Saved data entries:

+ + + + + + +

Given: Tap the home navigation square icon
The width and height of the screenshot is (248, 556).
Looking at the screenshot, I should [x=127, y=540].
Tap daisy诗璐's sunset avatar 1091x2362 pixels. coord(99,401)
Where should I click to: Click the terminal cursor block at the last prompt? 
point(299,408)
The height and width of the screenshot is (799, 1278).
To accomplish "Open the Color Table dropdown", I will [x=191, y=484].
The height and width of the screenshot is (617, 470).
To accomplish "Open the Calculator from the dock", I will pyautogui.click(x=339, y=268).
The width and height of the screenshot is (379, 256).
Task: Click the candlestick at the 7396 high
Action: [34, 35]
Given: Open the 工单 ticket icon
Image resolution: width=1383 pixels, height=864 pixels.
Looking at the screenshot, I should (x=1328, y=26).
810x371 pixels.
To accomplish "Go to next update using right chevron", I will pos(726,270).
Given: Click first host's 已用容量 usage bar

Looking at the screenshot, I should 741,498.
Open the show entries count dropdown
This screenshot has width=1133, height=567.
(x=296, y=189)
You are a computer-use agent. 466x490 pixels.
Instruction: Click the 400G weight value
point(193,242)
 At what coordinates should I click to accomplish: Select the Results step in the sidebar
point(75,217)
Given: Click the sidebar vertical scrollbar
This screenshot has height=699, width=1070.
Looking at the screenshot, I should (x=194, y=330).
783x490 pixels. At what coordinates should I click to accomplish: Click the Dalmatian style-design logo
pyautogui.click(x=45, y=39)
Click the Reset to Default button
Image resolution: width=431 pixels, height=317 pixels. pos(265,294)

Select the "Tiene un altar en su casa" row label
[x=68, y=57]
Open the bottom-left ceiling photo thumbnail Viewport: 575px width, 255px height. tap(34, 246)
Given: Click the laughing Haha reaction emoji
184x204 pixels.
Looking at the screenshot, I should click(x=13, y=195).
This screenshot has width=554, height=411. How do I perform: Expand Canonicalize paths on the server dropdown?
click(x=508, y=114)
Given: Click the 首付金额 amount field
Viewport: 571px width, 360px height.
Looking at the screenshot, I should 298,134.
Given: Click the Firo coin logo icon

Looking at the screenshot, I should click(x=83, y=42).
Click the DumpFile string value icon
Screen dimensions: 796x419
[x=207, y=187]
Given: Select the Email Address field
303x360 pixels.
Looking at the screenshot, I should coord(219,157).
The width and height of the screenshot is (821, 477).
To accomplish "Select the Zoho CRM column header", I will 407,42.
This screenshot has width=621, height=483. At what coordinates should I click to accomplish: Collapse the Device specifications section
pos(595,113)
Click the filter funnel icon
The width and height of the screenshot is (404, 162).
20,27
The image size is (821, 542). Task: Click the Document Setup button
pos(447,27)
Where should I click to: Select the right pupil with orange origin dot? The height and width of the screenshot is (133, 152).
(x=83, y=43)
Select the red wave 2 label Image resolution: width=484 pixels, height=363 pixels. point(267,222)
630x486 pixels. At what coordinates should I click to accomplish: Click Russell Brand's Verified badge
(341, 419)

+ + + + + + +

WORK TO BE COMPLETED:
Retype the records line for line, starting at the very first line and ending with the line that contains "Action: [34, 35]", including both of those lines.

RESULT OF THE EXERCISE:
Given: Tap the home navigation square icon
The width and height of the screenshot is (248, 556).
Looking at the screenshot, I should [x=127, y=540].
Tap daisy诗璐's sunset avatar 1091x2362 pixels. coord(99,401)
Where should I click to: Click the terminal cursor block at the last prompt? 
point(299,408)
The height and width of the screenshot is (799, 1278).
To accomplish "Open the Color Table dropdown", I will [x=191, y=484].
The height and width of the screenshot is (617, 470).
To accomplish "Open the Calculator from the dock", I will pyautogui.click(x=339, y=268).
The width and height of the screenshot is (379, 256).
Task: Click the candlestick at the 7396 high
Action: [34, 35]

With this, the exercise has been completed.